For the past six weeks, since the United Nations Security Council facilitated a cease-fire on the Israeli-Lebanese border, there was one promise given by the U.N. – that it would implement a process to disarm Hezbollah.
Now it is official. No plan for United Nations disarmament of Hezbollah will be forthcoming.
Dr. Aaron Lerner, the director of Independent Media Review and Analysis, an Internet news service, asked Farhan Haq, Information Officer, Office of the Spokesman for the U.N. Secretary-General, if the Secretary-General has complied with paragraph 10 of U.N. Security Council Resolution 1701 and presented a proposal for disarmament.
The rationale for Lerner’s question emanates from the simple language of clause 10 in UN Security Council Resolution 1701, which was adopted August 11, 2006, which “Requests the Secretary-General to develop, in liaison with relevant international actors and the concerned parties, proposals to implement the relevant provisions of the Taif Accords, and resolutions 1559 (2004) and 1680 (2006), including disarmament, and for delineation of the international borders of Lebanon, especially in those areas where the border is disputed or uncertain, including by dealing with the Shebaa farms area, and to present to the Security Council those proposals within thirty days.”
Farhan Haq’s response to Lerner was direct and to the point: that the Secretary-General briefed the U.N. Security Council in a closed meeting that he remains “convinced that the disarming of Hezbollah and other militia should take place through a political process that will lead to the full restoration of the authority of the Government of Lebanon so that there will be no weapons or authority other than its own.”
Farhan Haq went on to say The U.N. confirms that “the disarming of [Hezbollah] and other militia should take place through a political process that will lead to the full restoration of the authority of the Government of Lebanon so that there will be no weapons or authority other than its own,” and that “[t]he national dialogue has not managed so far to achieve a consensus on a political process and timeline for the full disarming of [Hezbollah] in the sense of an integration of its armed capacity into the Lebanese Armed Forces.

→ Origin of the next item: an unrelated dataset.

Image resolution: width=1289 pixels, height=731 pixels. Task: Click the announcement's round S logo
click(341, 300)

I expect that the Government of Lebanon, pursuant to its decision of 27 July 2006, will define such a political process ….”

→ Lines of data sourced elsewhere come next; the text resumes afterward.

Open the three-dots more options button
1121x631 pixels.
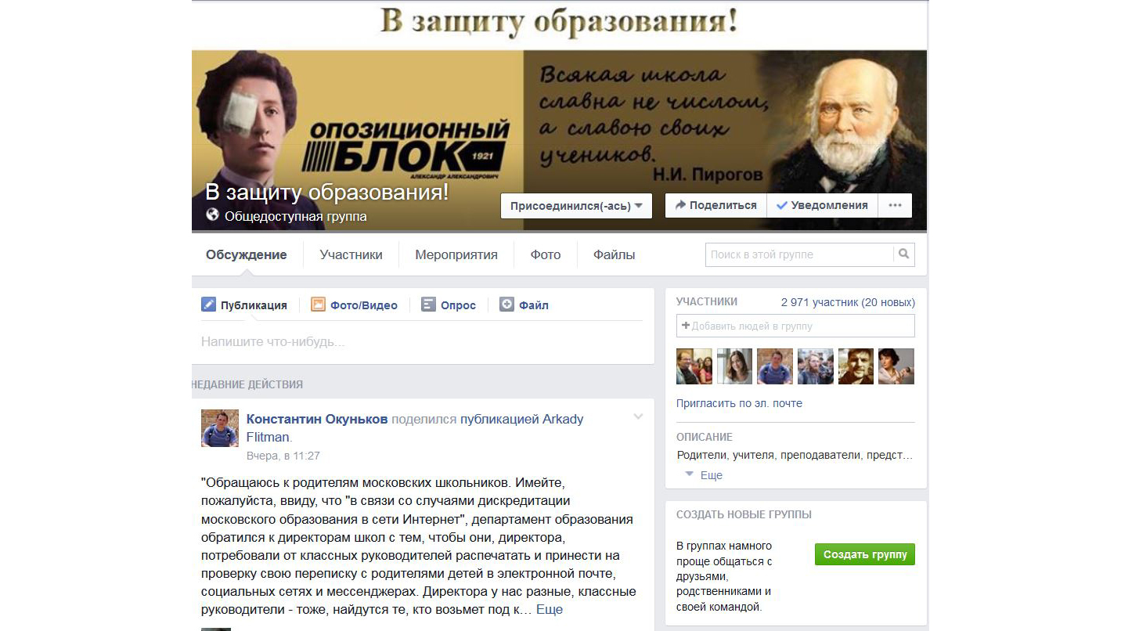coord(895,206)
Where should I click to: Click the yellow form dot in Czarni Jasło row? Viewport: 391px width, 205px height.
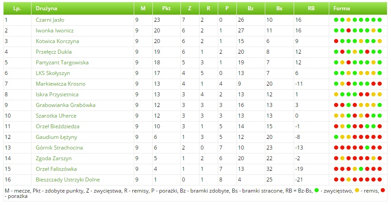(349, 20)
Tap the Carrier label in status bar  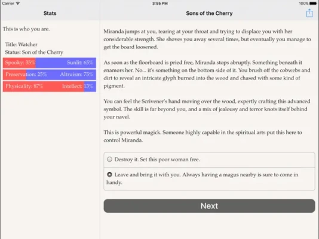click(x=8, y=3)
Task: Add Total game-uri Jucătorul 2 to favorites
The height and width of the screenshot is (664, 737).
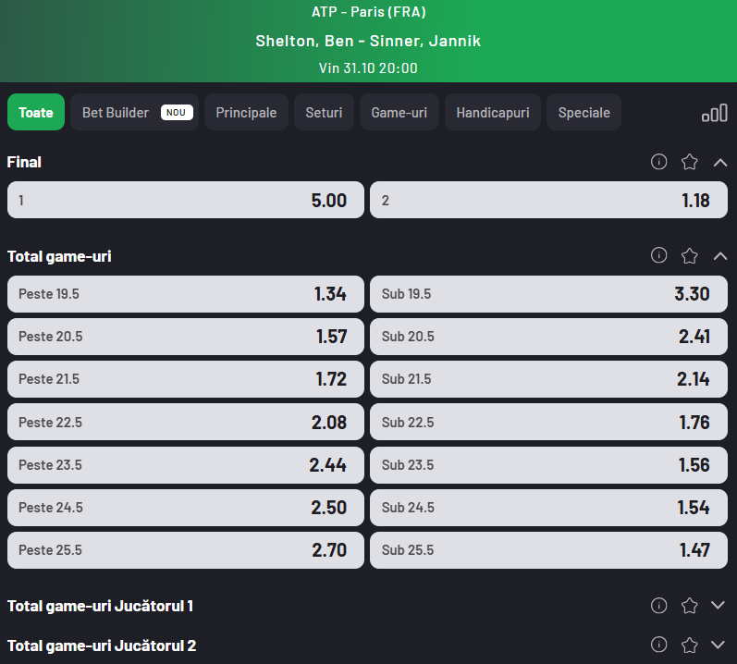Action: 689,645
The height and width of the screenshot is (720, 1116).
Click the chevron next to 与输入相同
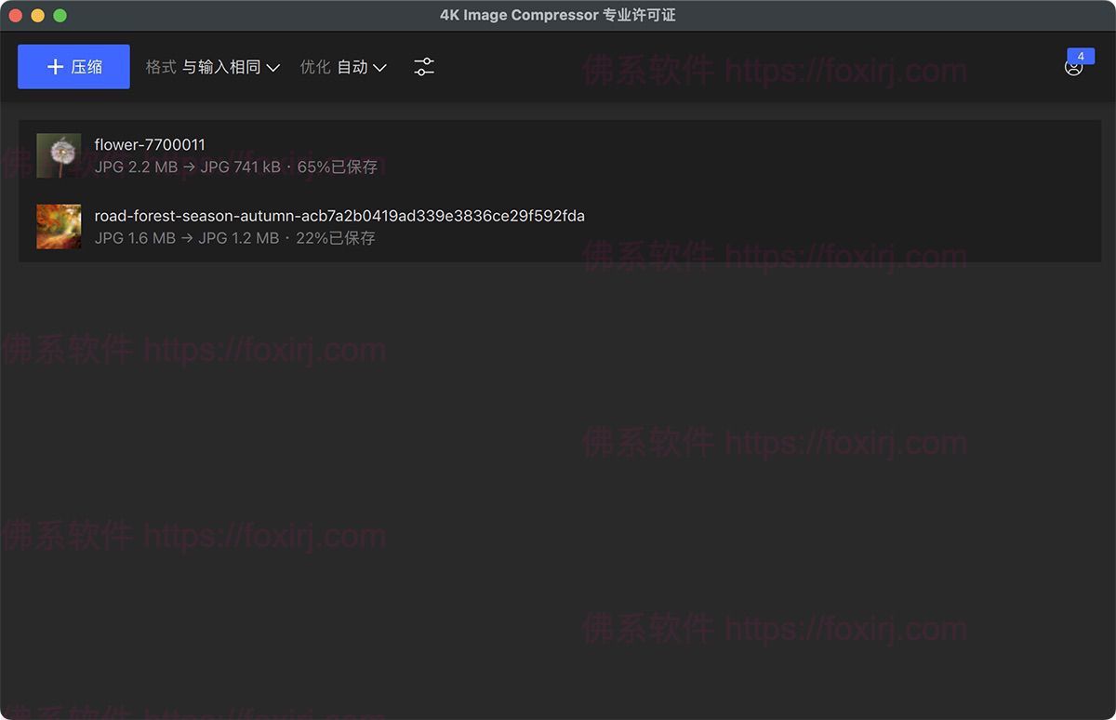[272, 67]
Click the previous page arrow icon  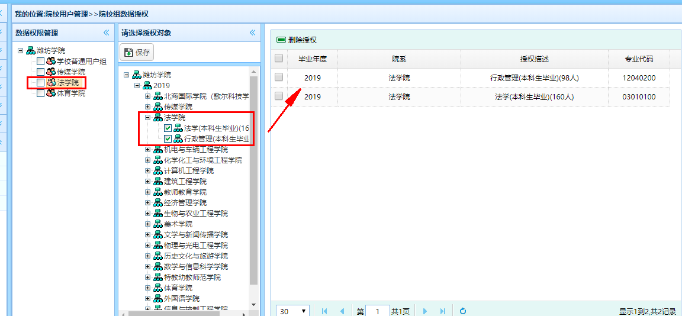coord(342,311)
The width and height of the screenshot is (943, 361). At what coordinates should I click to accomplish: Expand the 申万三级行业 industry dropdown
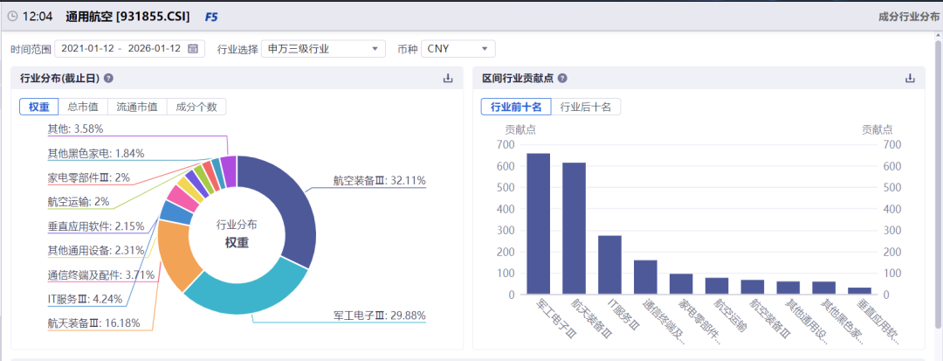323,49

In other words, it is now clear that Israel’s condition for accepting the U.N. cease-fire will not be met. That condition was the disarming of Hezbollah.
The stage is therefore set for the next Israel-Hezbollah confrontation.
One complication: Thousands of troops from 15 countries this time stand in the way, and these troops may be hit in the artillery crossfire between Israel and Hezbollah, thereby escalating this stage of the Middle East crisis into an unprecedented international military entanglement.